7 Gazette médicale de Strasbourg, 1857.

ETIOLOGY.—So soon as the blood is withdrawn from the influence of life it no longer remains fluid, but rapidly coagulates. Thus it is we find frequently after death coagula filling the cavities of the heart and extending in long ribbon-like bands into the larger vessels, more particularly in the veins. What occurs here is very similar to what we notice in a bowl which receives the blood of a venesection. Here the blood thickens rapidly, the clot forms, leaves the sides of the bowl, assumes the appearance of jelly more or less colored owing to the corpuscles enclosed in the meshes of fibrin, and is bathed in a quantity of ambient serum. A similar change takes place in the heart: the serum is imbibed by the tissues and the clot remains in its cavities.

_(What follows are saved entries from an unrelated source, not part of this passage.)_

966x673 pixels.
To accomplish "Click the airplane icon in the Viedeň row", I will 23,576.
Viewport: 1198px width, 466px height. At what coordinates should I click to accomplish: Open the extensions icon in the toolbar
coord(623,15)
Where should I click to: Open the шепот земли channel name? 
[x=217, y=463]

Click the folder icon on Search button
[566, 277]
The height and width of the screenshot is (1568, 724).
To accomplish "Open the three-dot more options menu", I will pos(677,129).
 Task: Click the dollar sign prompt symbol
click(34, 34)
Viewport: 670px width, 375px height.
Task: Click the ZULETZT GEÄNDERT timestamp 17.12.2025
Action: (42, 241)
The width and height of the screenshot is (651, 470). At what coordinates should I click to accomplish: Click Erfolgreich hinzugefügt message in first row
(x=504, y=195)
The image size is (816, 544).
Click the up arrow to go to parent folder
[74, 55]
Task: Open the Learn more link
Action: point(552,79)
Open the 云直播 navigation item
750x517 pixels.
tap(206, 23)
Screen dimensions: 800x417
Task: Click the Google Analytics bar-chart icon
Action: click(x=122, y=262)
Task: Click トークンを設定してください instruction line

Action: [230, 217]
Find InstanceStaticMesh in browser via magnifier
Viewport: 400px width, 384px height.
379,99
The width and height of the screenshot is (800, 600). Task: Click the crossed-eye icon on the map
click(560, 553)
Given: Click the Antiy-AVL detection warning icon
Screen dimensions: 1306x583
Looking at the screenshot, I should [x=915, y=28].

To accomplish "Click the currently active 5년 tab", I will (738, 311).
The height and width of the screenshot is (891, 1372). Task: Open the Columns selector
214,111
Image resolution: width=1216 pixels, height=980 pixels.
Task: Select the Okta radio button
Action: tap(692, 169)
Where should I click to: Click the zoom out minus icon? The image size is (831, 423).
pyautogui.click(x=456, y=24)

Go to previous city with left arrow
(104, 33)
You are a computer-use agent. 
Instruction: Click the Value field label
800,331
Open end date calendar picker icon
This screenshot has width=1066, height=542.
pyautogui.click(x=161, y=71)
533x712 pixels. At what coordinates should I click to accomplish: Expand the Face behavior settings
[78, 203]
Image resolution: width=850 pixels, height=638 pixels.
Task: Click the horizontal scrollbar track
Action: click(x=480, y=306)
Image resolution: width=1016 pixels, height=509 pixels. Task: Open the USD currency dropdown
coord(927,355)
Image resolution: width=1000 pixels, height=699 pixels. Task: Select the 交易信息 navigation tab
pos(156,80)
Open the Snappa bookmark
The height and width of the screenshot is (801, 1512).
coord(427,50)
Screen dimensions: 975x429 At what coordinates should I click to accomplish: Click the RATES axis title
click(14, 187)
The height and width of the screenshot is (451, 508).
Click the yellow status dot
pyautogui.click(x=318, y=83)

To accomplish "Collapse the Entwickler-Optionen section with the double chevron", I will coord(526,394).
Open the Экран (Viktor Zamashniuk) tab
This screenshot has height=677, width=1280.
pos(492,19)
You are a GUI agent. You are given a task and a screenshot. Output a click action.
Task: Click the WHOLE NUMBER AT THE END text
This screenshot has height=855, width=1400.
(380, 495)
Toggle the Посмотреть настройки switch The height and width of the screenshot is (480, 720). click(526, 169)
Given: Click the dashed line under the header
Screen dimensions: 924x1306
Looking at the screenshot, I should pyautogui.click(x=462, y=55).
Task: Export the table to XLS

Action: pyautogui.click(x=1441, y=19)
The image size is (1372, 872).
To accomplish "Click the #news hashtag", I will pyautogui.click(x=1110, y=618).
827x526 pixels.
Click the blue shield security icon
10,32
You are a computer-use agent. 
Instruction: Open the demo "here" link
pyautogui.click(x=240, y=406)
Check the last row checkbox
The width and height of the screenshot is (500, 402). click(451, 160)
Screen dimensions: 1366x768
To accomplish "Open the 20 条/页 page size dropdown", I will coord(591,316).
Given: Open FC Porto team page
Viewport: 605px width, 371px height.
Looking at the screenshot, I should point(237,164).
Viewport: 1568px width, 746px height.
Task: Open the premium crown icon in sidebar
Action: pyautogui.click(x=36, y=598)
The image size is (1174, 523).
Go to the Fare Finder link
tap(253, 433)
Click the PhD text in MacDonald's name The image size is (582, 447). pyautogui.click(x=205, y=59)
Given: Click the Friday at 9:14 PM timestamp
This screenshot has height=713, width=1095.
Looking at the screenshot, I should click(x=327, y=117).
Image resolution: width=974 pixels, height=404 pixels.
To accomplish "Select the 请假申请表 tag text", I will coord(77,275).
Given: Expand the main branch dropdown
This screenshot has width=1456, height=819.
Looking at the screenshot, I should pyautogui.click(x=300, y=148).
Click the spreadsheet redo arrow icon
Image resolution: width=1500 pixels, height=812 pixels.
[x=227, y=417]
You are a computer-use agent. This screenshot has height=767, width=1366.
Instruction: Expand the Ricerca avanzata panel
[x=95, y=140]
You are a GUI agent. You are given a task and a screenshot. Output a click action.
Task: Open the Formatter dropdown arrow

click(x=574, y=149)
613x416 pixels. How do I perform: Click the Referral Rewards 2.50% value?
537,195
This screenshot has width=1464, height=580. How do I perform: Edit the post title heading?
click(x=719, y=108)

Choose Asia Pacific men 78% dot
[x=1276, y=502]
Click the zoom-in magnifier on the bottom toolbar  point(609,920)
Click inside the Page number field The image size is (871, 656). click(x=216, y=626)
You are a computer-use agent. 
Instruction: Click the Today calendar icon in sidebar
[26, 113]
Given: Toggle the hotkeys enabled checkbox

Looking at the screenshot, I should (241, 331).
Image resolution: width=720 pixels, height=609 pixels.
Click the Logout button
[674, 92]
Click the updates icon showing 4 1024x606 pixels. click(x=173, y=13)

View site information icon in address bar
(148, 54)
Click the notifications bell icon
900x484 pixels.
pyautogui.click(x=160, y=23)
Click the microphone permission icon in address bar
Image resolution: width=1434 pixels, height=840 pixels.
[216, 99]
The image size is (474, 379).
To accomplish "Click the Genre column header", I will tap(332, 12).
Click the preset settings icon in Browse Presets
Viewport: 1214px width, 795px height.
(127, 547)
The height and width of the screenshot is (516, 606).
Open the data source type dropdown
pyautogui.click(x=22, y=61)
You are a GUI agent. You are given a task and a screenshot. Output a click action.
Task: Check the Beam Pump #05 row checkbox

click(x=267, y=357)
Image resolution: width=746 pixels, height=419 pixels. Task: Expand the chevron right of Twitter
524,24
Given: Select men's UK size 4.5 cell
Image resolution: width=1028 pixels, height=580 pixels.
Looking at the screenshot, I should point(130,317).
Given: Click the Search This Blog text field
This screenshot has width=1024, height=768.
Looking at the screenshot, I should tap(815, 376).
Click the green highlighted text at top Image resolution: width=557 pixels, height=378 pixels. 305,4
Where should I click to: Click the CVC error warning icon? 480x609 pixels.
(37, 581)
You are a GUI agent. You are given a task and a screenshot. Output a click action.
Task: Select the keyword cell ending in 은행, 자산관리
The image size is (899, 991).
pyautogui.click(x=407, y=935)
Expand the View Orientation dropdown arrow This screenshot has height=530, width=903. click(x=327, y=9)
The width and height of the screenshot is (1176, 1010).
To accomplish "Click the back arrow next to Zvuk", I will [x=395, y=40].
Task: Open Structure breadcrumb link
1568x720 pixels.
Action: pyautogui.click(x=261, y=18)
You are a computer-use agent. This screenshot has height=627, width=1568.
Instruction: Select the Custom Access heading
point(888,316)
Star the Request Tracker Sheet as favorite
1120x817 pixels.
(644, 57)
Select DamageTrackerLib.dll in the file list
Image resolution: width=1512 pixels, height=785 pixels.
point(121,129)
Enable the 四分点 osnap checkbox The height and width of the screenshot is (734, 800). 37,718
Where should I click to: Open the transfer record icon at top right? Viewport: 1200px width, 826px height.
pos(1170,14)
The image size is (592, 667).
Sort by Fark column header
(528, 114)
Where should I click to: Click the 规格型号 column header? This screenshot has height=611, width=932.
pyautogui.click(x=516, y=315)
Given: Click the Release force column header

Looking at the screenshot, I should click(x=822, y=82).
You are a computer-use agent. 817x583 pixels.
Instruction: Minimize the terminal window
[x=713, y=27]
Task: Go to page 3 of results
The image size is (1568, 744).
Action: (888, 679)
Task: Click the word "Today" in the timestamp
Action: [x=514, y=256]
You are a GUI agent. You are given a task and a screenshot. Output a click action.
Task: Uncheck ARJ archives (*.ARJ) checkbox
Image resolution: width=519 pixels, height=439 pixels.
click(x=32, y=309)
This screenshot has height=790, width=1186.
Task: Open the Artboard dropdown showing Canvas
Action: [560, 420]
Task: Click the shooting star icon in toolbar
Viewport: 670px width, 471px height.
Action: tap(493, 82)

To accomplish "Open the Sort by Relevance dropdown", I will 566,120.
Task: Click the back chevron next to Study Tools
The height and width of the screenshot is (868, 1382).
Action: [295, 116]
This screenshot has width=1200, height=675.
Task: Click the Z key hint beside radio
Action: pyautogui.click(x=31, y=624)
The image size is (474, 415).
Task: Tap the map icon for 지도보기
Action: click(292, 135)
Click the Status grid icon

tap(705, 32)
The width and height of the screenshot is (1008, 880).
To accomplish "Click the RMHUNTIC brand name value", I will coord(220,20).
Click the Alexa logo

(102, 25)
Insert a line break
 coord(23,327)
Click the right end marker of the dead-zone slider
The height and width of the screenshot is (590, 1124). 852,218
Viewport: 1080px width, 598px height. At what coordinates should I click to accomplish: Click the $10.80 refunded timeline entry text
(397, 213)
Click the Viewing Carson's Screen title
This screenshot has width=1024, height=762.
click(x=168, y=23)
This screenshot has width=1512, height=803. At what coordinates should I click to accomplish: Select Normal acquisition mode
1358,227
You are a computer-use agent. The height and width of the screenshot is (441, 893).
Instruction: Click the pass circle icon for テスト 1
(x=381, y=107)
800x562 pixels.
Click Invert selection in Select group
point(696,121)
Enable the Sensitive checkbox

Coagulation of the blood is a very complex problem. Many theories seek to explain it. On the one hand, it has been said the fibrin pre-exists in the blood, and by the fact of the slowing of the circulation, the reduction of the temperature, etc. the fibrin separates from the blood and coagulates. Again, it is admitted that the fibrin does not exist formed in the blood, but that a fibrinogenous material is present which is acted upon by the hæmoglobin or globulin contained in the red globules, the leucocytes, and the corpuscles of connective tissue, and sometimes is, sometimes is not, caused to precipitate as fibrin (Virchow). The exact conditions which occasion the activity of the globulin are unknown. The reaction which takes place has been said to resemble that which takes place between amygdalin and emulsin when prussic acid is formed, or between myrosin and myronic acid when the volatile oil of mustard is produced. Further, it is stated, in accordance with accurate chemical investigations, that the plasma of the blood contains a substance called plasmin, which separates itself into fibrin which coagulates and into fibrin which remains dissolved in the blood (metalbumen, Robin). These fibrins are evidently of two kinds. The plasmin divides itself under the influence of slowing of the circulation, the action of acids, of foreign bodies, of oxygen in excess, etc.; it remains intact in a fluid condition when the vascular walls and globules are healthy, the blood circulating with normal rapidity, and in presence of alkaline principles.8 According to Foster,9 "Coagulation is the result of the interaction of two bodies, paraglobulin and fibrinogen, brought about by the agency of a third body, fibrin ferment." Schmidt concludes that when blood is shed a number of white and intermediate corpuscles fall to pieces, by which act a quantity of fibrin ferment and of paraglobulin is discharged into the plasma. These meeting there with the already present fibrogen give rise to fibrin, and coagulation results.

8 Dict. de Méd. et de Chirurgie pratique, vol. viii. p. 569.

9 A Textbook of Physiology, p. 22, New York, 1880.

As regards the formation of clots within the body, it is supposed that injured or diseased spots or foreign bodies first attract, and then, as it were, by irritation cause the death of, a certain number of corpuscles.10 The views of Schmidt of the fibrino-plastic function of paraglobulin are not accepted by all investigators; and some authors believe that the fibrinogen as well as the fibrin ferment arises from the white corpuscles.11

10 Pflüger's Archiv, vi. (1872), p. 413; xi. (1875), pp. 291 and 515; xiii. (1876), pp. 93 and 146; quoted by Foster.

11 Frédericq, L., Recherches sur la Coagulation du Sang, Bruxelles, 1877, quoted by Foster.

According to Bristowe,12 the frequency of sanguineous concretions does not depend upon sex, but is in a certain relation with age. He has remarked, for example, that they are proportionately more often met with at the extremes of life than toward middle age. This might be explained satisfactorily, perhaps, on the supposition that at these periods the circulation is at times very feeble, owing either to congenital feebleness on the one hand or chronic organic affections on the other. At all events, when we seek for the causes which have most influence in determining the formation of cardiac concretions previous to death, we find—I. the mechanical, or those which act specially in slowing the current of blood through the heart. These causes may exist within the heart or may be removed from it. II. The vital or pathological. These causes are of somewhat difficult determination at times, and pertain usually to affections in which there is notable blood-change, in which the quantity of the fibrin has been augmented absolutely or relatively, or to those of infectious type—viz. diphtheria; or to those constitutional in nature—phthisis, cancer, etc. III. The inflammation of the endocardium or endocarditis. This is admitted by Andral, in a note upon the etiology of cardiac concretions in the work of Laennec, as having special importance. Bouillaud also attributed their formation in certain cases to the chemical action of pus which was present in the economy.

12 Pathol. Society's Trans., vol. xiv. p. 71, quoted by Bartholow.